Can you edit the stretch of the listing from the line containing "You are a computer-use" through the line containing "I will pos(509,204)." so that "Instruction" becomes "Command" with nothing else changed, and return only those lines?

-- Input material start --

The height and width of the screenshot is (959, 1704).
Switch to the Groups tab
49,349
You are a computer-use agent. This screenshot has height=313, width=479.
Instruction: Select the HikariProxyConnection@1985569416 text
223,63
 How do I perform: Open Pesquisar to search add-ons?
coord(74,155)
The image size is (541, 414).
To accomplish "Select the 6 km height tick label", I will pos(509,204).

-- Input material end --
-- Input material start --

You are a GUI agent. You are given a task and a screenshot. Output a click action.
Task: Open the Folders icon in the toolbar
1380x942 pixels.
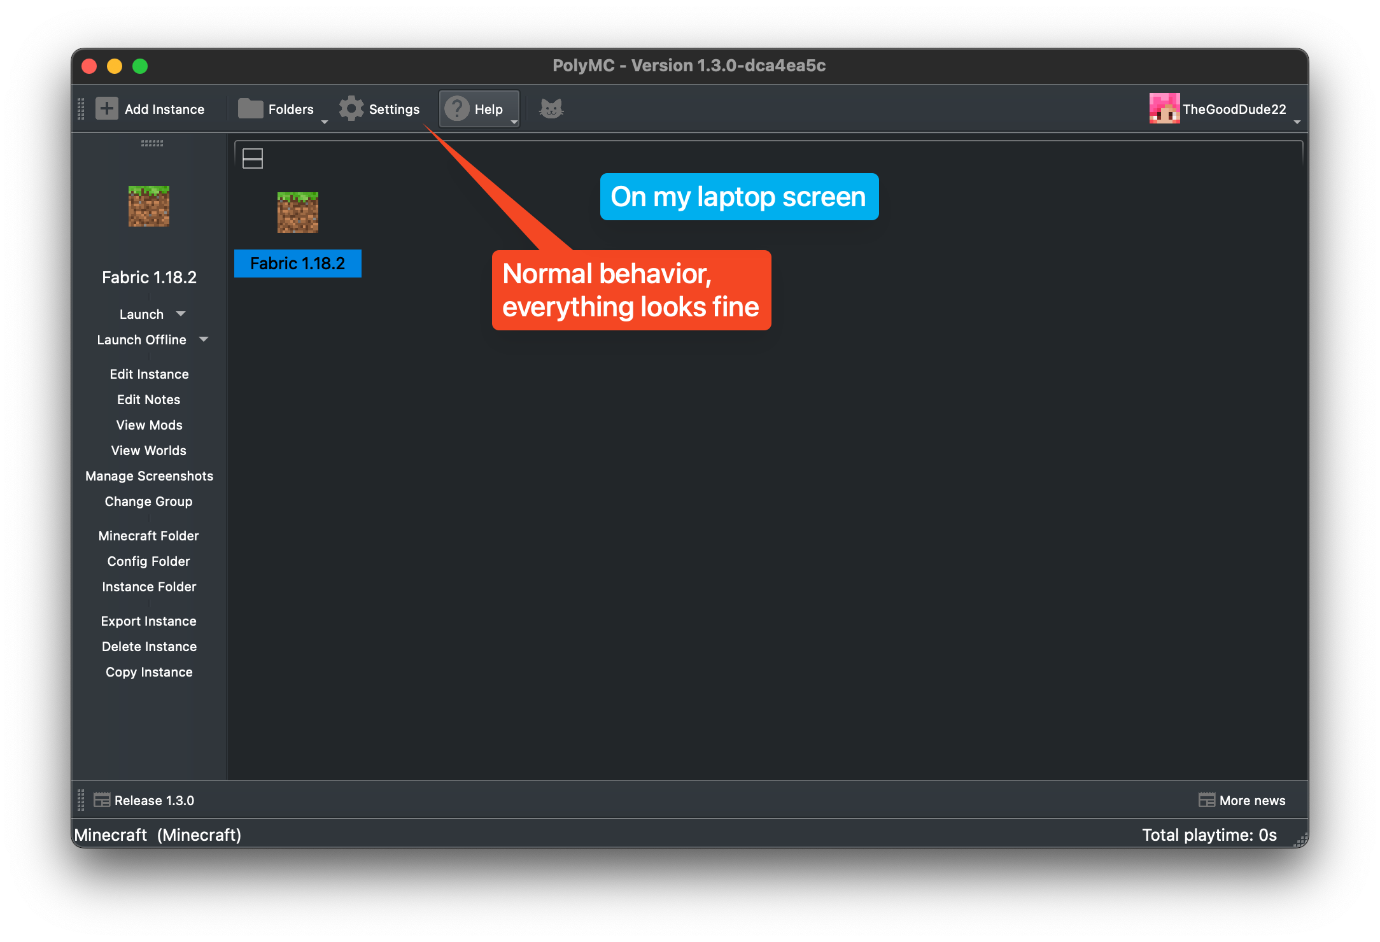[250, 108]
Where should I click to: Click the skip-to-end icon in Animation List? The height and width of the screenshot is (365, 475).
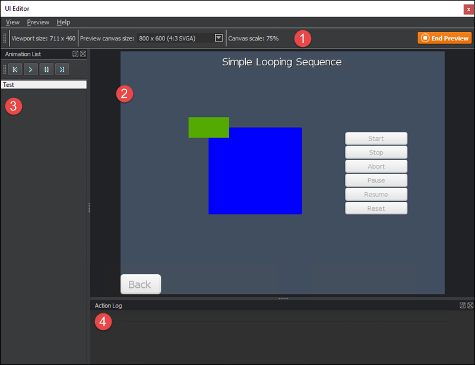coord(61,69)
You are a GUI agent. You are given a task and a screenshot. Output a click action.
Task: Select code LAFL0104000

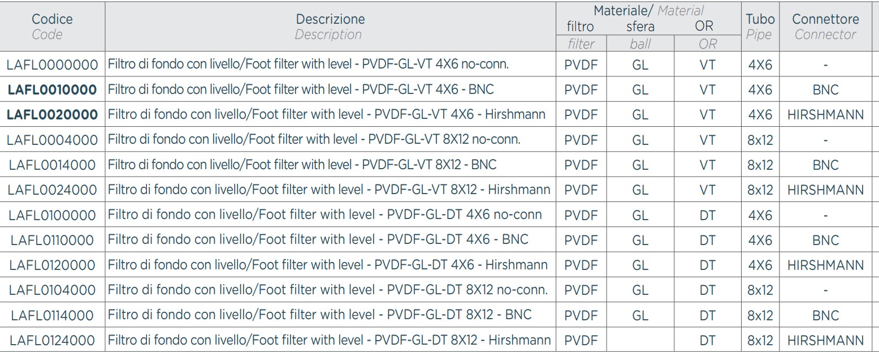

-- Input material end --

» Task result
You are a computer-use agent. This screenshot has height=313, width=479.
Command: Select the HikariProxyConnection@1985569416 text
223,63
 How do I perform: Open Pesquisar to search add-ons?
coord(74,155)
The image size is (541, 414).
To accomplish "Select the 6 km height tick label", I will pos(509,204).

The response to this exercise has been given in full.